Acontece, no entanto, que, por falta de outras opções, por fracasso da terapêutica aprovada, por problemas associados aos medicamentos aprovados para esse fim, além de uma série de outras razões, o médico pode prescrever com indicações diferentes. Assim, o off-label define-se por uma prescrição que é feita fora da indicação terapêutica aprovada, ou seja, para uma doença diferente, com uma dose ou uma forma de administração distinta ou para um grupo populacional diferente.

E a prática não é rara. “Estima-se que os off-label tenham um peso de 30% a 40% na venda em farmácias e de 30% nos hospitais”, conta o médico António Vaz Carneiro, diretor do Instituto de Medicina Preventiva e Saúde Pública, do Centro de Estudos de Medicina Baseada na Evidência (CEMBE) e da Cochrane Portugal. No entanto, os off-label não são todos iguais.

“Há alguns benignos, como o anti-histamínico para dormir que tem menos efeitos secundários do que as benzodiazepinas e não causa habituação. Noutros casos, como em oncologia ou com doenças raras, tem de ser cuidadosamente pensado e justificado porque, em bom rigor, a prescrição off-label nunca tem evidência absolutamente sólida. Mas há casos em que, mesmo correndo alguns riscos, é preferível arriscar do que não fazer nada.”

A psiquiatria é uma das áreas nas quais o off-label é mais usado. Idosos com quadros demenciais e agressividade, depressão com sintomas obsessivos ou psicóticos, perturbação esquizoafetiva, doenças do comportamento alimentar e perturbação obsessivo-compulsiva são algumas de muitas situações nas quais, segundo o psiquiatra Diogo Guerreiro, pode ser necessário fazer uso de medicamentos não aprovados para essas patologias ou em doses diferentes.

Seja porque há poucos fármacos aprovados, seja porque existem mas são mal tolerados ou ineficazes no paciente, seja porque é necessário aumentar as doses aprovadas para haver alguma eficácia. Sobretudo porque, em psiquiatria, cada caso é mesmo um caso. “A individualidade dos doentes e das suas perturbações levam a que, muitas vezes, não encaixem a 100% no rótulo-diagnóstico e nas indicações da entidade reguladora. Mas o médico tem um doente ou uma família a pedir ajuda, muitas vezes em situações de grande desespero e risco, e necessita de intervir”, explica.

Os excluídos dos ensaios clínicos
Rafaela tem dois anos, um diagnóstico de encefalopatia epilética e problemas graves de sono. Toma quatro medicamentos por dia, três deles off-label, porque não têm indicação para a sua idade. A medicação que faz para dormir, por exemplo – depois de seis meses a dormir apenas quatro horas por dia -, é indicada para pacientes acima dos 55 anos e a sua segurança e eficácia não foi estabelecida em crianças entre os 0 e os 18 anos de idade.

Rafaela, dois anos, toma quatro medicamentos por dia, três deles off-label. (Foto: Fernando Fontes/Global Imagens)

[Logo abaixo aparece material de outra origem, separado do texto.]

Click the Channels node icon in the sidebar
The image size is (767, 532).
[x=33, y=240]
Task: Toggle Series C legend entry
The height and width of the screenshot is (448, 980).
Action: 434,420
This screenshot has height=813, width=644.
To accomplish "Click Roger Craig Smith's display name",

“Os médicos tentaram uma série de outras terapêuticas, mas nada resultava”, revela a mãe, Bárbara Lemos, que, embora com receio de efeitos adversos, acaba por aceitar pacificamente essas terapêuticas como uma necessidade imperiosa. Mas a invulgaridade da situação não espanta só os mais leigos e já lhes valeu situações desagradáveis. “Já nos aconteceu, na farmácia, dizerem que não vendem o medicamento para dar a uma bebé e acusarem-nos de estar a drogar a nossa filha”, realça.

Em neuropediatria é frequente haver doenças graves e incapacitantes sem tratamento aprovado para a idade pediátrica. “As situações em que mais frequentemente temos essa necessidade são as encefalopatias epiléticas ou as epilepsias refratárias: a gravidade da evolução impõe o uso de fármacos off-label”, esclarece a neuropediatra Sónia Figueiroa, do Centro Materno Infantil do Porto.

Quando o fármaco é proposto em ambiente hospitalar é rodeado de algumas precauções e burocracias. “Os pais são informados dos riscos e benefícios, é assinado um consentimento informado entre as partes, é feito um pedido de autorização excecional do fármaco ao Infarmed e solicitada autorização à Comissão de Ética e à Comissão de Farmácia da instituição onde são prescritos”, sublinha. A neuropediatra admite que é um processo que causa alguma angústia aos pais, mas é habitualmente aceite. Afinal, não há outras soluções.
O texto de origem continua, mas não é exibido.